While I love SQLite as much as the next person (and the performance and reliability is really quite remarkable), I can’t understand all the effusive praise when you can’t do basic things like dropping columns. How do people get around this? Do you just leave columns in forever? Or go through the dance of recreating tables every time you need to drop a column?
SQLite is for storing data in an environment where SQL is meaningful. Anyone wanting to do database admin tasks (like adjusting table schema) would be well advised to go with a Real Database.
SQLite really shines when you have a more-or-less final idea of what tables you want to build and don't have to worry about users inputting crazy data. Anything up to that and it is a model of simplicity. Anything beyond that and it is undercooked.
I just sucked the existing table into RAM and recreated the table. I did it on a transaction so there was no risk of data loss.
In my case the data was always 10s of MBs.
Remember, the point of SQLite is a replacement for generating a file format. Although it's a database, it lets us (developers) re-use our knowledge of databases when doing basic file I/O.
When do you need to drop a column in a production DB? Maybe my anecdotal bubble is about to burst, but I work in the public sector, and have for a while and on our 200 different production DBs behind around 300 systems we’ve never dropped a column.
Depends on the maturity of your schema - if it's all figured out based on your business domain it won't happen much. If you're still finding product-market fit (or equivalent) splitting a table into two happens sometimes.
"Splitting" a table usually means creating two new ones and dropping the old one after migrating its content with a complex migration script followed by thorough testing. Dropping columns is not only abnormal (adding columns is far more common: features tent to be added, not removed, over time) but also a very crude tool.
Well what I meant was: when you break one table out of another. The kind of thing that comes up when you learn that there's a one-to-many in the domain that you didn't know about when you started.
There are also operational concerns here. Dropping columns may require rebuilding indices, which can have a high cost that isn't worth paying for just to keep the schema clean.
Pretty sure they must, row based storage on disk would practically require it just to not completely waste all of the space you've just gained from deleting the column by leaving a gap on every single row.
If adding a nullable column is free, it probably means that the DBMS is able to distinguish multiple layouts for the same table: existing rows in which the new column doesn't actually exist and is treated as NULL, and newly written rows in which there is space for the new column.
But dropping a column is different: even if the DBMS performs a similar smart trick (ignoring the value of the dropped column that is contained in old rows) space is still wasted, and it can only be reclaimed by rewriting old files.
Dropping a column in postgres is also instant, so yes, it uses the same trick.
Deleting a row is similar too - the row is not removed from the heap page and the database does not get smaller (though if that page gets rewritten the row is not kept).

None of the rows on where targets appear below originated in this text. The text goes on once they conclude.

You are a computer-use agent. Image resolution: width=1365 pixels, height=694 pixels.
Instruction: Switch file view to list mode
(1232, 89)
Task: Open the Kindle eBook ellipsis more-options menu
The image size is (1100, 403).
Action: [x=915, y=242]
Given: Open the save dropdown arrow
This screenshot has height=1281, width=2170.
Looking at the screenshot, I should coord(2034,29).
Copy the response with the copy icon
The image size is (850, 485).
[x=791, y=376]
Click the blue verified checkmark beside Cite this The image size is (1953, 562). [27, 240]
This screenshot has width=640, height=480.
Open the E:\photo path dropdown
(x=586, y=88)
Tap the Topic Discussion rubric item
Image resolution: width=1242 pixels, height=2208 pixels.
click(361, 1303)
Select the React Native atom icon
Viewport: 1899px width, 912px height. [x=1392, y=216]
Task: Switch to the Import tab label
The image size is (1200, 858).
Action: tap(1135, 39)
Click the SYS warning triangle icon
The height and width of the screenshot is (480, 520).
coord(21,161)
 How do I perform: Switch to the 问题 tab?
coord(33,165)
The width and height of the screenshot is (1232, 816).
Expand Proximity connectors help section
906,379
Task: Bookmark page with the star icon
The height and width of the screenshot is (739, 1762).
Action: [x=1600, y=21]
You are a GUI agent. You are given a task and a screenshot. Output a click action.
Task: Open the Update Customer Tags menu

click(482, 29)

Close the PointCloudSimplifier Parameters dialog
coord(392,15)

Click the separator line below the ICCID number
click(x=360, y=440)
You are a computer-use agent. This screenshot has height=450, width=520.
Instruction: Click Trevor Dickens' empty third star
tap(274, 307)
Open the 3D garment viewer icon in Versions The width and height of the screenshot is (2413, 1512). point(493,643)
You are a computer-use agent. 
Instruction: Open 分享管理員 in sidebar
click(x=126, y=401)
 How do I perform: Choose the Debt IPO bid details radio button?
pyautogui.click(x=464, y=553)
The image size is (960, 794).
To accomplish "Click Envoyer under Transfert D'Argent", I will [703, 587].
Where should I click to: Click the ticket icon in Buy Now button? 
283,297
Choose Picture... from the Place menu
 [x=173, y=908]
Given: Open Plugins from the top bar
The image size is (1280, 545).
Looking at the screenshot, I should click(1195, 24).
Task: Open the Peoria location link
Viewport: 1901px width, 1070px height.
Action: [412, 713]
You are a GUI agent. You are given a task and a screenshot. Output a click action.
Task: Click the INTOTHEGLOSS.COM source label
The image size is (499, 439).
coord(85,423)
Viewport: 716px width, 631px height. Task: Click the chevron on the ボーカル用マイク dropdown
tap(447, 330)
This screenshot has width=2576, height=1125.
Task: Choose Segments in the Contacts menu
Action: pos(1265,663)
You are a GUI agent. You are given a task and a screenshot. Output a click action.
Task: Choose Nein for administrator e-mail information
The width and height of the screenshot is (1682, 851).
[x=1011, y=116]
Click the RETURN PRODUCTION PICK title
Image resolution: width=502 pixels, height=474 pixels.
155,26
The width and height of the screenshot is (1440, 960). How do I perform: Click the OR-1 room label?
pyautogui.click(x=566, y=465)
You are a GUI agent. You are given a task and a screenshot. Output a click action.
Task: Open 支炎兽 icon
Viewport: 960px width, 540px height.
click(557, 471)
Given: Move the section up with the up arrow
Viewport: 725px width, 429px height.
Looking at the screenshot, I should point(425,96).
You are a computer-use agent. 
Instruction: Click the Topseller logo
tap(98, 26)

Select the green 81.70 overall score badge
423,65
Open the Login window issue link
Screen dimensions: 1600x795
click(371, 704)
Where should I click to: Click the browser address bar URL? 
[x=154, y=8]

Last time I used innodb it didn't actually return free heap pages to the filesystem at all so no matter how much you deleted the database file never got smaller.
I agree with you. SQLite drove me nuts when it came to changing your database. This is one of the reasons I just use DB Browser for SQLite (DB4S). It takes care of all the complexity.
The general strategy is to create a new table, insert data from the old table,
drop the old table, rename the new table, and re-create the indexes:
create table foo2 (
col1 int,
col2 text
);
insert into foo2 sleect col1, col2 from foo;
drop table foo;
alter table foo2 rename to foo;
create index on foo(col1);
As for the reason, see the next section on that link. It's not perfect, but it is what it is. SQLite wasn't designed to solve 100% of the use cases, and that's not a bad thing.
We use sqlite as a smaller cache of a much larger postgres db. The cache is generated by a job and yes is regenerated every time before being pushed to machines that need it.
Think of SQLite as a file format which happens to have a query interface, and not a database.
MySQL did DML for years with full table rewrites behind the scenes. It's not particularly hard to emulate, though not entirely pleasant.
(Although I really raise an eyebrow when people talk about performance. Every time I write anything server-like in sqlite I end up regretting it, and get enormous speed boost, not to mention actual concurrency, switching to PostgreSQL.)
For data analysis workloads i just load in my raw source data and then develop a series of scripts that create new tables or views on top of those raw inputs.
For my use cases I've thusly never had to drop/alter a column... but I understand it could be very annoying.